The task: Reproduce, exactly and in full, only the lines below from the one containing "384x640 pixels." through the one containing "Given: Select the".

━━ Data records

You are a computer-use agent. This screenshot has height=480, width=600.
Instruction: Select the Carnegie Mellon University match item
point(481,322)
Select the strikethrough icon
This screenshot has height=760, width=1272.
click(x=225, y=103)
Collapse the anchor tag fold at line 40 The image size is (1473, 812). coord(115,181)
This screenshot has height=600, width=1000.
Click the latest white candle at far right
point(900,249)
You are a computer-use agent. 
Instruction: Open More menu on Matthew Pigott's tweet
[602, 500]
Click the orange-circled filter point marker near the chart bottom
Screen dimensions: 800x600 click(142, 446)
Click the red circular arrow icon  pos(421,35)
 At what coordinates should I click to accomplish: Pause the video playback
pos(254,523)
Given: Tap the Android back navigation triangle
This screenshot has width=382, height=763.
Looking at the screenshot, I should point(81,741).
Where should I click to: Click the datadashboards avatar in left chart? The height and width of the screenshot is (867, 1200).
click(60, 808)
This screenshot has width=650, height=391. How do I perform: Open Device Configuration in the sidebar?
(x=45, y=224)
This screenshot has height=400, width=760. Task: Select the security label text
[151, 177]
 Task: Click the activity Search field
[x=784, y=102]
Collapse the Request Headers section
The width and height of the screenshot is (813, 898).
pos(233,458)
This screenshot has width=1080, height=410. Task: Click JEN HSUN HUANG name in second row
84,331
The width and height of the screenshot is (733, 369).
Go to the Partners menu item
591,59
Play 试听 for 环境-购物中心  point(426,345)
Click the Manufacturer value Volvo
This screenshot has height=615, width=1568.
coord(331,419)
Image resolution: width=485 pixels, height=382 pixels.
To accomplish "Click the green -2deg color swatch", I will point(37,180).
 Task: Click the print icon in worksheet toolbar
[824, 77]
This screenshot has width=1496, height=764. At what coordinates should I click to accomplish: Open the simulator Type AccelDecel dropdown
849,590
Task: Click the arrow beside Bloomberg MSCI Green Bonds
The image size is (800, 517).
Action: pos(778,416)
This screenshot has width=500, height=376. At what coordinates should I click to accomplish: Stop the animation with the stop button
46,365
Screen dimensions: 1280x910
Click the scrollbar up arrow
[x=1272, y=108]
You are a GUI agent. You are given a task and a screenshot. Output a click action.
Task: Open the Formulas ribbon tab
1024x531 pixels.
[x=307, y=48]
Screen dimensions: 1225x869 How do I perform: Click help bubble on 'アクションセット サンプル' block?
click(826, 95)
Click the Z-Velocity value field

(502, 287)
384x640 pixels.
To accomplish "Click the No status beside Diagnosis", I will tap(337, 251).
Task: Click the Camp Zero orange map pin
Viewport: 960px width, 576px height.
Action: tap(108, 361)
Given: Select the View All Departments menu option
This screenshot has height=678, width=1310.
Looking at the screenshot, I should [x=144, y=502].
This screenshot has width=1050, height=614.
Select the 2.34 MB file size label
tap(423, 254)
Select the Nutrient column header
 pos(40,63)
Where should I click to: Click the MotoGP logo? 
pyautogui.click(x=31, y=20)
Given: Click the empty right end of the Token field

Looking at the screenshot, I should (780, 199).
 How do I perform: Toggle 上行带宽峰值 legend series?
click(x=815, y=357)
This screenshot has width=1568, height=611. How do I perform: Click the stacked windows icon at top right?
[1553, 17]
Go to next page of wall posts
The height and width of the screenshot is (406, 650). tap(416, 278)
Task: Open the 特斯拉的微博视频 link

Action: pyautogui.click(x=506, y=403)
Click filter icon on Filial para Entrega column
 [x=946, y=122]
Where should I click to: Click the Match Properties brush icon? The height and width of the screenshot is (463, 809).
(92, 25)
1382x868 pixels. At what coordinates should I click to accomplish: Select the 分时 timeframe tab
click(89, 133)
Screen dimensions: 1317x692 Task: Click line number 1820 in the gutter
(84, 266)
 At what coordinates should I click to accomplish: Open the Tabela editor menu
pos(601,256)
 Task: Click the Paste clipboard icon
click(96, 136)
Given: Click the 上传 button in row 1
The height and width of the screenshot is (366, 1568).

━━━━

Task response:
384x640 pixels.
To accomplish "Click the No status beside Diagnosis", I will tap(337, 251).
Task: Click the Camp Zero orange map pin
Viewport: 960px width, 576px height.
Action: tap(108, 361)
Given: Select the View All Departments menu option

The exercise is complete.